Trolls’ Spindles, Eye Pokers and Adder’s Servants

Red Admiral Butterfly

Red Admiral Butterfly

Birding people become butterfly enthusiasts after “peak” birdwatching ends in June. Butterflying is really a much better hobby since it doesn’t require getting up so early in the morning!  Butterflies operate a lot more like people than birds do: they prefer to get going when the sun is up and things are already nice and warm. As small as they are, in this they show a lot more sense than birds do.

Some nature enthusiasts don’t know when they’ve got it good. After running around all spring after migrating birds who get up at ungodly hours, you’d think they’d be happy to latch on to butterflies and leave it there. Nope. Not content to look at butterflies in a leisurely way, go home and have a nice glass of iced tea in the shade, many have to up the ante. They get sucked into studying dragonflies.

Do you remember when dragonflies were known as “devil’s darning needles”? Apparently this related to the old wives’ tale (and as an actual old wife I feel I can use the phrase without prejudice) that dragonflies would sew together the lips of wicked little children as they slept.
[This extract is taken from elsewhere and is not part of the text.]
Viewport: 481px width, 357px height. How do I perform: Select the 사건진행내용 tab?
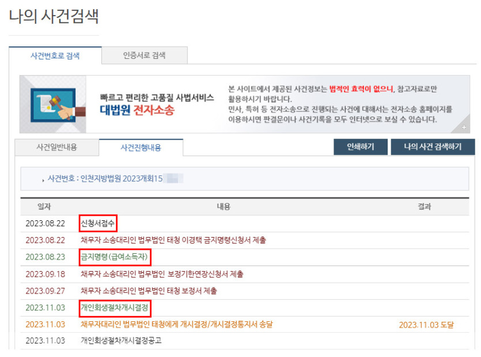(x=141, y=148)

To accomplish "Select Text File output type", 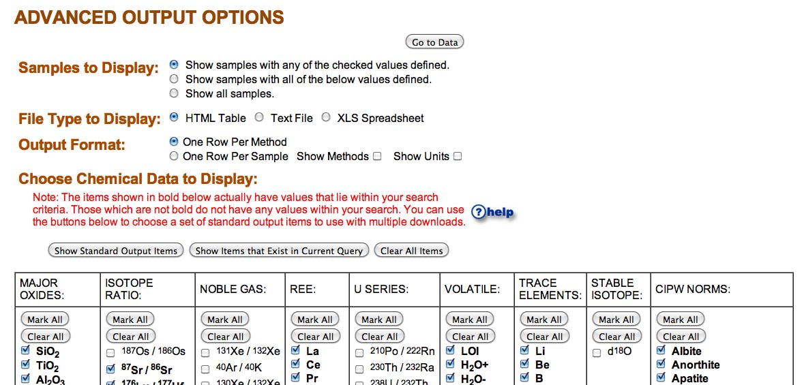I will click(259, 117).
Though this is not an altogether bad idea, it is untrue. Still, it’s a good example of the notion that dragonflies and their skinnier counterparts the damselflies (note that the thin one gets the cuter name,) have in many cultures been associated with scary, sometimes supernatural happenings. Legend in Sweden has dragonflies used by the Devil as devices to measure the weight of souls. I hope they need extra dragonflies when my time comes.

Right around the time butterflies get going, onodates (dragonflies and their relatives) start zipping around ponds and wet areas. In a beauty contest, there aren’t too many that would vote for a dragonfly over a butterfly, except maybe another dragonfly. And really, they should know. A dragonfly’s eyes occupy three-fourths of its head. Their eyesight is really, really good. Thousands of distinct lenses occupy each individual eye. Known as “compound eyes”, these include specific lenses in aid of seeing directly above, straight-ahead and a bifocal-like pair for magnification.

I suppose it can be said that hobbyists who follow both butterflies and dragonflies enjoy going from the sublime to the ridiculous. And if you feel that butterflies occupy the “sublime” end of the spectrum, there is little doubt where the dragonfly with its bulbous eyes, flashing wings and militaristic patrol of his little patch of pond belongs.

But don’t lose respect for the dragonfly. His wings are of prehistoric design, yet he is more nimble than many insects with wings of more new-fangled engineering. Lab experiments show that with their primative makeup, the dragonfly wing should beat about 30 times a second. A honeybee can do 250 beats, and there are some no-seeum types that can achieve more than 1,000. Nontheless, a dragonfly can catch either of them in a race. Why? NASA engineers as well as the US Air Force and Navy put dragonflies in wind tunnels and used strength meters to figure out the secret. Apparently by moving its two sets of wings in opposition to one another they create more than three times the “lift” for their weight than bugs with “better” designed wings.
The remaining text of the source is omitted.